Google the new-age advertising agency makes money, but it is Google the search engine that builds the consumer brand which makes the ad agency powerful. Whenever users click on advertisements on Google’s own site, Google gets all the revenues. Whenever users stray to other search engines, even ones where Google has placed sponsored links, Google has to share the revenues with the site owner. As the competition between Google, Overture and others heats up, Google’s profit margins will fall.

This may already be happening. Craig Pisaris-Henderson, the chief executive of FindWhat.com, a smaller rival to Overture and Google in contextual advertising, reckons that Google’s operating margins on sites other than its own must be much worse than FindWhat.com’s (23%) or Overture’s (12%) because it has been wooing advertisers away from Overture by being more generous to webmasters.

One thing that might help against Microsoft, says Danny Sullivan, the editor of SearchEngineWatch.com, an online consumer guide to the industry, is Google’s image of “niceness”—at least by implicit comparison with the forces of darkness in Redmond.

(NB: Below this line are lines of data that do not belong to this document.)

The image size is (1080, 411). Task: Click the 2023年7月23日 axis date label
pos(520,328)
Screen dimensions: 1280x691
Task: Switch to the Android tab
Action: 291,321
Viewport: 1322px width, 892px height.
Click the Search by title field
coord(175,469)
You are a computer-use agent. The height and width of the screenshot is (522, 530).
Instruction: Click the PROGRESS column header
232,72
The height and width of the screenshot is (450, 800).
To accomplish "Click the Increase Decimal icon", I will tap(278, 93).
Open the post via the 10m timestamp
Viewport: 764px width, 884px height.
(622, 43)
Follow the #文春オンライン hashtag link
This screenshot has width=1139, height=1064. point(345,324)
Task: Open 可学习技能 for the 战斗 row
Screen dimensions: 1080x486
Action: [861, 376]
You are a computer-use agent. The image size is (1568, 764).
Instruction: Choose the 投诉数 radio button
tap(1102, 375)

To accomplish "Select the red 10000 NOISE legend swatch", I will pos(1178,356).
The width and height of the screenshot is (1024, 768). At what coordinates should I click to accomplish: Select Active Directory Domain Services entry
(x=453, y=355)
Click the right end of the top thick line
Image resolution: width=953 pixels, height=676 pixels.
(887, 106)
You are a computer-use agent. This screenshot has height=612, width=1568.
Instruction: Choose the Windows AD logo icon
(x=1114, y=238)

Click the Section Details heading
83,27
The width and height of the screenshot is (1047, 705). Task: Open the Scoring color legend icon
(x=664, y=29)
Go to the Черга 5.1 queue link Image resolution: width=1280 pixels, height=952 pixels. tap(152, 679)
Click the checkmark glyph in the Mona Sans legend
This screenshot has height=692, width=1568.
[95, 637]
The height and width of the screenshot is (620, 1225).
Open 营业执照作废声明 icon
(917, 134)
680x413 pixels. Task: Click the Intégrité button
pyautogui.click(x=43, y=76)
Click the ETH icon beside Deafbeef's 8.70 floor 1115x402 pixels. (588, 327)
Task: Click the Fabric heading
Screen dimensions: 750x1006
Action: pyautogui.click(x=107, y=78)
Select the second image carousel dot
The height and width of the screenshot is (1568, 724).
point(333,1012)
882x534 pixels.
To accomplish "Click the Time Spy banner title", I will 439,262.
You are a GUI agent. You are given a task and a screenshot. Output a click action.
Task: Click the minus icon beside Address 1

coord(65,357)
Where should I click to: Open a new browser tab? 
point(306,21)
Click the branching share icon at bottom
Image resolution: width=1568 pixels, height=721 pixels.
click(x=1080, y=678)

Scott Banister, a pioneer of paid-search technology (and now a founder of IronPort, an e-mail infrastructure firm), thinks that Google has already built sufficiently deep networks with advertisers to mount an effective resistance to Microsoft’s impending assault.

Even so, Google is no sure thing—as those who hope to sell its shares are no doubt aware. John Doerr and Michael Moritz, for instance, between them also brought Netscape and Yahoo! to market, and may remember their lessons. With luck, Google’s owners will remember to work out a viable strategy for Google beyond the point at which they cash out.